*ASSIGNMENT*
Within the entries below, the lines from the one with "This screenshot has height=1393, width=2576." through the one with "Given: Select the Ejemplo práctico heading" are to be set down exactly, both ends kept.

*EXCERPTED DATA*
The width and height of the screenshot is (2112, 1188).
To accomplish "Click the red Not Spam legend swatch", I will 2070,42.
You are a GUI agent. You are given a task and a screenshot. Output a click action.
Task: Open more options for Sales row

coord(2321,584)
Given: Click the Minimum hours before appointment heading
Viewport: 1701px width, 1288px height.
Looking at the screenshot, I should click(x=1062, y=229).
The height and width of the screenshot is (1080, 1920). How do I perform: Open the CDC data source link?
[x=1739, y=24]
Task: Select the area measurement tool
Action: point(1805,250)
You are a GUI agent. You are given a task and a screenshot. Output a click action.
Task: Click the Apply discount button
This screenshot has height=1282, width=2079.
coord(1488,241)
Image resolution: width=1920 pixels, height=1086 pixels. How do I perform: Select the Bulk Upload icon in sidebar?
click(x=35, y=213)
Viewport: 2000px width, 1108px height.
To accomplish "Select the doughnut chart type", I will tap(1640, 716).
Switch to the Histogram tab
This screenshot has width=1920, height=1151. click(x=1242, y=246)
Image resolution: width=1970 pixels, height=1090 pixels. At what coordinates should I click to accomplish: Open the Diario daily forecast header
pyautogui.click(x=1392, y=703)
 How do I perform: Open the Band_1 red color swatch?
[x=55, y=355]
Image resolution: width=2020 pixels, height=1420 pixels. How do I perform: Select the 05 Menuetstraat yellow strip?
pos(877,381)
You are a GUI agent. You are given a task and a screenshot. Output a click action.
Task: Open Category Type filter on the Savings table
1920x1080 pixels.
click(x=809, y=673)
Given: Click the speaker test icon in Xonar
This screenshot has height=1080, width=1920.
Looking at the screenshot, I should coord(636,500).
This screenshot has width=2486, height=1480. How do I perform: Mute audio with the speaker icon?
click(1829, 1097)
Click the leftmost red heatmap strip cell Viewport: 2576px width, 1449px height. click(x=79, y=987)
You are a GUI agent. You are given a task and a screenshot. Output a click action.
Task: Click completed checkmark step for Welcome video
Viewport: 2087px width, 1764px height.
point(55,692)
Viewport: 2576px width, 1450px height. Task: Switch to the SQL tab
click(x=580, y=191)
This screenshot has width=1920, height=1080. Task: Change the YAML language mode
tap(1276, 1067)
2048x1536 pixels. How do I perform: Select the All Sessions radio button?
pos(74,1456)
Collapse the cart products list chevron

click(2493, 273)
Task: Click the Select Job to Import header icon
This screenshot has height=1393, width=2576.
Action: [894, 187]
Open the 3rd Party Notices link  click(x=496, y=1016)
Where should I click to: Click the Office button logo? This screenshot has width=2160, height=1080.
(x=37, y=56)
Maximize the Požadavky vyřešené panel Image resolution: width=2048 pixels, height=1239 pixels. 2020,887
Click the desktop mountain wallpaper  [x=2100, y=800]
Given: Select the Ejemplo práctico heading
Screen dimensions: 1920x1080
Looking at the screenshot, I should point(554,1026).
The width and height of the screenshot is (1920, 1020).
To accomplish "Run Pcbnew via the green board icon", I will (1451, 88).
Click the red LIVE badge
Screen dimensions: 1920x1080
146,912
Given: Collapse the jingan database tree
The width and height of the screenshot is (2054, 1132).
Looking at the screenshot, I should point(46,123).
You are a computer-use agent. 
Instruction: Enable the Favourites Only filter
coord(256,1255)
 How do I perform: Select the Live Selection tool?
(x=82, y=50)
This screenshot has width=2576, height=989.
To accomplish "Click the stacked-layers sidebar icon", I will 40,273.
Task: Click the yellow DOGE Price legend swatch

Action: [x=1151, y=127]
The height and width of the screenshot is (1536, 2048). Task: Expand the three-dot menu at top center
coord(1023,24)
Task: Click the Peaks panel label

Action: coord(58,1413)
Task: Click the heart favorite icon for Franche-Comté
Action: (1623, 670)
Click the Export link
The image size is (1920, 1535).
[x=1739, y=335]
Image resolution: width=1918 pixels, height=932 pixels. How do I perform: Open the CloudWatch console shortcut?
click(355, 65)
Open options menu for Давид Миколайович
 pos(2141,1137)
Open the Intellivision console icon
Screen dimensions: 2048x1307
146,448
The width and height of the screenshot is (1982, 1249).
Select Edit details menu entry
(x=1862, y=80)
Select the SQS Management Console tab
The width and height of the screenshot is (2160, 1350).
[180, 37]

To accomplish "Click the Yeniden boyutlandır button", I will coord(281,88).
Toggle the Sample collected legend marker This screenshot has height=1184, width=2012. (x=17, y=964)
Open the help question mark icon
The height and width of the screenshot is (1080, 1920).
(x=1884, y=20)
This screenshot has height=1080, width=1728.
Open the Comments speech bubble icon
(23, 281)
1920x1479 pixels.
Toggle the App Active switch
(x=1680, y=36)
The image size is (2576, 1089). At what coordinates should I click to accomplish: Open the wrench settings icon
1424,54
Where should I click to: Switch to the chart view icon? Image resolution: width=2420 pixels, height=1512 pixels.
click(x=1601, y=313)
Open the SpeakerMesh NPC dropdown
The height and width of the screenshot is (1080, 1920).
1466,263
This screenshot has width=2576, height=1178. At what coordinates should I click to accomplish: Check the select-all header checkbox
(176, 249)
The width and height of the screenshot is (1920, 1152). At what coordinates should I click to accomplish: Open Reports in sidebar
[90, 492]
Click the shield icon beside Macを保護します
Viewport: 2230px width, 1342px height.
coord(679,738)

*OUTPUT FOR THIS TASK*
This screenshot has height=1393, width=2576.
Action: [894, 187]
Open the 3rd Party Notices link  click(x=496, y=1016)
Where should I click to: Click the Office button logo? This screenshot has width=2160, height=1080.
(x=37, y=56)
Maximize the Požadavky vyřešené panel Image resolution: width=2048 pixels, height=1239 pixels. 2020,887
Click the desktop mountain wallpaper  [x=2100, y=800]
Given: Select the Ejemplo práctico heading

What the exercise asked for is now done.